1. the decriminalization of consensual same-sex relations and of gender identity and expression;
2. effective anti-discrimination measures
3. the legal recognition of gender identity
4. destigmatization linked with depathologization
5. sociocultural inclusion; and
6. education with empathy.

His second report (A/72/172), addressed the first two issues. Muntarbhorn resigned on 31 October 2017 for private reasons. His successor, Victor Madrigal-Borloz, covered the remaining topics in his 2018 and 2019 reports.

=== Cambodia ===
Professor Vitit Muntarbhorn was appointed as the Special Rapporteur on the situation of human rights in Cambodia in March 2021. In an August 2022 Vitit has sumitted a report to the United Nations Human Rights Council (A/HRC/51/66). The report acknowledged Cambodia's high voter turnout in the June 2022 on commune elections, but warned that democratic pluralism had severely regressed into a ruling-party monopoly following the 2017 judicial dissolution of the main opposition Cambodia National Rescue Party (CNRP). Highlighting a shrinking civic space, he also detailed key human rights concerns, including draconian emergency and online surveillance laws, ongoing mass trials of opposition members, arbitrary detentions of journalists and activists, prison overcrowding, microfinance-driven land loss, and human trafficking linked to online scam operations. To guide national reform, Vitit formulated 20 actionable benchmarks urging the Cambodian government to release political detainees, restore opposition political rights, guarantee judicial independence, safeguard natural resources and vulnerable groups, and establish an independent national human rights institution.

[Rows listed in a dataset]

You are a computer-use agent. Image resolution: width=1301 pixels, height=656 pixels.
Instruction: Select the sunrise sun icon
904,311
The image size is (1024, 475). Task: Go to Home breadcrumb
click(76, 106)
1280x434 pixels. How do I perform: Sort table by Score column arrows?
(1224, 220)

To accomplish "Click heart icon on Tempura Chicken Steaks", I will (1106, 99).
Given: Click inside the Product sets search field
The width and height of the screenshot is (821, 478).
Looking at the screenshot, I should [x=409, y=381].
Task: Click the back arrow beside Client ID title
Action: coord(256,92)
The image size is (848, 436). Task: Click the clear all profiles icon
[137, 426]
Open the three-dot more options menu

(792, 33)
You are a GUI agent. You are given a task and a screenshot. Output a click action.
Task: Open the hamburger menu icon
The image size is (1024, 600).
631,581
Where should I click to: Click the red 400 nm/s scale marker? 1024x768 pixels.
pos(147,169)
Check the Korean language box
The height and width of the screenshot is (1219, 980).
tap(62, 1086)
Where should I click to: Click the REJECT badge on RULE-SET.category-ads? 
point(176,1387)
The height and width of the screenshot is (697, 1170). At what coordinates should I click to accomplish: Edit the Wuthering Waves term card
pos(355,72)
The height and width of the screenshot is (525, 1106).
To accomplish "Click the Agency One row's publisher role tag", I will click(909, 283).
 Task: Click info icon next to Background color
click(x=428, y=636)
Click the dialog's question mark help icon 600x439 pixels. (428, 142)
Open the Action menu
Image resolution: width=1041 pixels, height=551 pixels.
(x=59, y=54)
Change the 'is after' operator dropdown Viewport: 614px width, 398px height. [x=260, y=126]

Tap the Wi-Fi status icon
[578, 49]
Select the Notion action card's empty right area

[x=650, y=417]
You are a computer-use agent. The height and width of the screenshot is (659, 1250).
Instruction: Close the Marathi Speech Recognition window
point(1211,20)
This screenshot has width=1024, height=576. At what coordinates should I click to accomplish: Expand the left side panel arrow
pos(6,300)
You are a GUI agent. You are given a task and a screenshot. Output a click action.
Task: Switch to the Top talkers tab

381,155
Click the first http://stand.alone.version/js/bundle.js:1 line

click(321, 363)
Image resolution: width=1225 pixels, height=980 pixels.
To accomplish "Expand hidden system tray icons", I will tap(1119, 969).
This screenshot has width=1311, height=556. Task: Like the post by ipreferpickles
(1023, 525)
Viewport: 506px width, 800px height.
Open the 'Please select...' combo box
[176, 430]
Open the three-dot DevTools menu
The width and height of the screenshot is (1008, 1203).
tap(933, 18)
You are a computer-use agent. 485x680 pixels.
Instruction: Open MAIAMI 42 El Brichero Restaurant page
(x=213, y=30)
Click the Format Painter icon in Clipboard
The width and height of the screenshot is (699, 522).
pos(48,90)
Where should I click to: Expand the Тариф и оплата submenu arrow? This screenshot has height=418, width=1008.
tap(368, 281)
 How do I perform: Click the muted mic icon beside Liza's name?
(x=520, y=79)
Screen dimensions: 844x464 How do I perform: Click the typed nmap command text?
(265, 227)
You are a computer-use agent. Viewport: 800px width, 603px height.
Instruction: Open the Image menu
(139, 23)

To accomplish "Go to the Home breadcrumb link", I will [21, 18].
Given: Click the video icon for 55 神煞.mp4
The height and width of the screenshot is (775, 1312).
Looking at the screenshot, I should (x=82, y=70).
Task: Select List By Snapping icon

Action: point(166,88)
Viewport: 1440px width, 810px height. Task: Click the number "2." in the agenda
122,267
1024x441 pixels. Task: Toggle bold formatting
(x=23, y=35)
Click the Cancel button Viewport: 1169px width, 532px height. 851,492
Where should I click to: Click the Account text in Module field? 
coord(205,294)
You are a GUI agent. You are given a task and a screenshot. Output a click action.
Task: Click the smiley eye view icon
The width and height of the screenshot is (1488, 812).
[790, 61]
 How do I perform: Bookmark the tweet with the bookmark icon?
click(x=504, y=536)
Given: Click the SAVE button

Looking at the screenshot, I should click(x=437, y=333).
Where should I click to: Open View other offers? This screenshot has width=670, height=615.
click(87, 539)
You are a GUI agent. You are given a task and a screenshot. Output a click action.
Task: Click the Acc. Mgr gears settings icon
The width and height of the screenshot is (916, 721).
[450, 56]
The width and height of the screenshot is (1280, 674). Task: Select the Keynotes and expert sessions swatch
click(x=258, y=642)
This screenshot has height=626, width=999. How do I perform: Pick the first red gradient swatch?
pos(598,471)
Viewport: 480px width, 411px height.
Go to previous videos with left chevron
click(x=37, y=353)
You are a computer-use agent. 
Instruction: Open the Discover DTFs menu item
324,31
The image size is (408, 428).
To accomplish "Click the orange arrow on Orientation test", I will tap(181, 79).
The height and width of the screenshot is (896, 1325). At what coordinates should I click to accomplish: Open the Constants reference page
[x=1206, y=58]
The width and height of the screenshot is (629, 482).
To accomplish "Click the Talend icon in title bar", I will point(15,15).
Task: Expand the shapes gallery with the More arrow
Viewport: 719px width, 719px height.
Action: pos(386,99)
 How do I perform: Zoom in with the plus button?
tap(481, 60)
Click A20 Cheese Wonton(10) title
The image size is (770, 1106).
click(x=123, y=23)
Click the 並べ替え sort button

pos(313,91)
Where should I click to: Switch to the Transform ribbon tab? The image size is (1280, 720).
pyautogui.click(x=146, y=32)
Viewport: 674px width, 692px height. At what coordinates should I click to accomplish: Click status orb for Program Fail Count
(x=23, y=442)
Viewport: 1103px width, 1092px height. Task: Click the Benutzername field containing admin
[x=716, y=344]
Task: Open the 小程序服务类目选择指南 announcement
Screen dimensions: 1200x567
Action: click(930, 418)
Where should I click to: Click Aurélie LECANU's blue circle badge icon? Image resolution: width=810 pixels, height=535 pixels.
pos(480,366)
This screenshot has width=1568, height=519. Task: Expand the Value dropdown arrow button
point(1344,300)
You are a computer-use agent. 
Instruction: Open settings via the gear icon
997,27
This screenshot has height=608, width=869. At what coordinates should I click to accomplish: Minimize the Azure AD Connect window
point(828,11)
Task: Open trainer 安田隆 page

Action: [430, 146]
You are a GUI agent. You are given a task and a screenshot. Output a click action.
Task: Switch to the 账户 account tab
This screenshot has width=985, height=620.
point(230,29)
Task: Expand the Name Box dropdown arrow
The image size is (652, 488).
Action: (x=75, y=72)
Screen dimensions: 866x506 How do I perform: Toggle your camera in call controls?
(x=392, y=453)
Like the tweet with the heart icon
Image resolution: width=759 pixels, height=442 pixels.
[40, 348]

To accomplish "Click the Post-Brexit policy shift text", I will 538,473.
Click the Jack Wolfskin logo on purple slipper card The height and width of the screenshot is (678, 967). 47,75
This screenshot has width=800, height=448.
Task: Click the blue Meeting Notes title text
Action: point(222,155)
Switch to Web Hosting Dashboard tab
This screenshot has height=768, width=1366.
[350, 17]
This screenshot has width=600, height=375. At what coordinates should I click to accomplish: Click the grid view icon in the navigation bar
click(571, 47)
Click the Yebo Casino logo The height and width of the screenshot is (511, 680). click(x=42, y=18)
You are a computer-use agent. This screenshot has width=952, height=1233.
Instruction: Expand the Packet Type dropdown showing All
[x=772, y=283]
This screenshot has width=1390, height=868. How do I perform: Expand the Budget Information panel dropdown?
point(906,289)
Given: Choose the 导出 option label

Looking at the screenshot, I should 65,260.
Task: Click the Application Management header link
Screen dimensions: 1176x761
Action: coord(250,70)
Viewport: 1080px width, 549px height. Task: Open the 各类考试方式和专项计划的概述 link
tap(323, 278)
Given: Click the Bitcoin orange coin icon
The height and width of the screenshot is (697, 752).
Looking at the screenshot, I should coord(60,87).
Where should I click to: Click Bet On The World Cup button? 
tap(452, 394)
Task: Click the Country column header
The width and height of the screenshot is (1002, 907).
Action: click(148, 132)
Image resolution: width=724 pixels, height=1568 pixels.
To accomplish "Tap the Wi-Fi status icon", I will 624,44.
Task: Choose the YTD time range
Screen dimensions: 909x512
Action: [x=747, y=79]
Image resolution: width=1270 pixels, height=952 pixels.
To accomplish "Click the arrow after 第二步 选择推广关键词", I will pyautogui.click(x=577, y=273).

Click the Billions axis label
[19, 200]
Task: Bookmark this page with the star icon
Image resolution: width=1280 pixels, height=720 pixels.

■ **Exercise description**:
Can you write out the passage on Vitit Muntarbhorn's UN mandates, beginning at the words that have "1. the decriminalization" and stopping after "education with empathy."? You won't need the rows for anything here.

■ **Output for this exercise**:
1. the decriminalization of consensual same-sex relations and of gender identity and expression;
2. effective anti-discrimination measures
3. the legal recognition of gender identity
4. destigmatization linked with depathologization
5. sociocultural inclusion; and
6. education with empathy.